Let's take just one example. Last month the Medical Bureau of Road Safety published a report on drug-driving. The bureau tested 2,000 samples taken from drivers by the Garda, half of them over the limit for alcohol. They found that an astonishing 68 per cent of people with low levels of alcohol were actually positive for drugs. Sixteen per cent of all tested drivers were high on something other than drink. Clearly, we have a problem.
So who's in charge of deciding and implementing the public response to this problem? Last week, Noel Ahern, the Minister of State who runs the National Drugs Strategy, was on Morning Ireland. The issue of drug-driving was raised and he was asked the simple question, "Is as much being done as could be done?" His reply: "I'm Minister dealing with the Drugs Strategy, we're the Department who co-ordinate the activities of the other Departments. Driving wouldn't be specifically under my responsibility. I'm just trying to say, sadly, I'm not in control of everything. That's covered under the Road Traffic Act and the implementation of it but what we're doing blah blah local inputs blah blah alternative lifestyles blah blah sports centres, youth centres." The one thing that was clear amid a barrage of verbiage was that the self-declared "Department who co-ordinate the activities of the other Departments" in relation to drug use is passing the buck on this one.
It occurred to me then to wonder what Departments would be involved in this one little area of policy where lives are at stake. The Medical Bureau of Road Safety, which drew up this report, is listed as being "under the aegis of the Department of Transport". Straightforward. But its board is appointed by the Minister for the Environment and its main work is training and supplying the Garda, which is under Justice.
It is based at University College, Dublin, which comes under the Department of Education. A co-ordinated response to the urgent concerns it has raised would involve those departments, the National Drugs Strategy, which is run by the Department of Community Rural and Gaeltacht Affairs, the Department of Health, the National Safety Council, which comes under the Department of Transport, but is part-funded by the Department of the Environment, and, since Noel Ahern tells us sports facilities are crucial to combating drugs, the Department of Arts, Sport and Tourism.
Obviously, at the moment, this fragmentation of responsibility means that no one is in charge of responding to the problem of drug-driving, including the Minister who claims to co-ordinate everyone else. Equally obvious is that in this, as in so many other areas, the real job for public service reform is to break down these institutional barriers and create some joined-up thinking. Instead, a vast amount of time, money and effort is being put into making the whole mess infinitely worse.

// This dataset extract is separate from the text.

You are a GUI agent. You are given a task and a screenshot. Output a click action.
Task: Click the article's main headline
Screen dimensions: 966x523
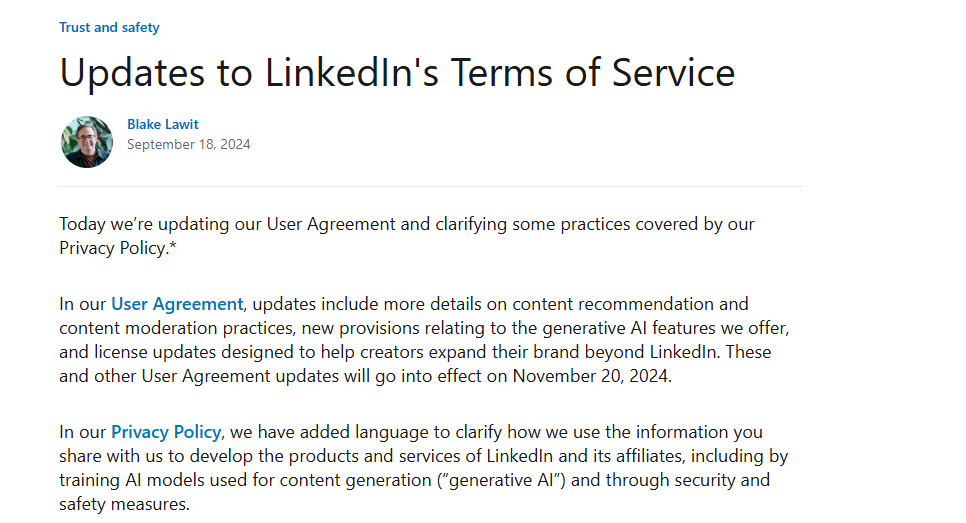click(397, 73)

Let's map, for a moment, what someone trying to deal with drug-driving will be faced with if and when the Government's decentralisation programme is fully implemented. Noel Ahern, or his successor at Community and Rural and Gaeltacht, is sitting in Knock, Co Mayo, trying to co-ordinate the State's response. His staff is in Furbo, Co Galway. The National Safety Council is in Loughrea. The Medical Bureau of Road Safety is still in Dublin, as is the State Laboratory which is involved in testing.
The Department of the Environment is in Wexford, with staff in New Ross, Waterford and Kilkenny. The Department of Education is in Athlone. The Department of Justice is partly in Tipperary. Garda headquarters is in Thurles. The Department of Arts, Sport and Tourism is in Killarney. The Department of Health is at some unknown location yet to be decided. All of these organisations have, meanwhile, lost much of the expertise they have built up in this area because the people who had it are now dealing with fisheries or sewerage.
Come to think of it, it may be no bad thing that there will be no serious response to drug-driving, since whoever is going to be consulting with all these Departments will be on the road so much that he or she will need a ready supply of amphetamines to keep going and of LSD to make an apparently coherent picture out of all of this confusion.
It takes a kind of genius to look at the insanely fragmented system we currently have and to decide that what's wrong with it is that it's too centralised. We already have a system of governance that's about as co-ordinated as a jellyfish on a tricycle, and we're going to shake it all about like a St Vitus hokey-cokey. If the whole thing were an anarchist plot to destroy the State, it would be breathtakingly brilliant. The only hope is that those who are trying to do it won't be able to co-ordinate the strategy.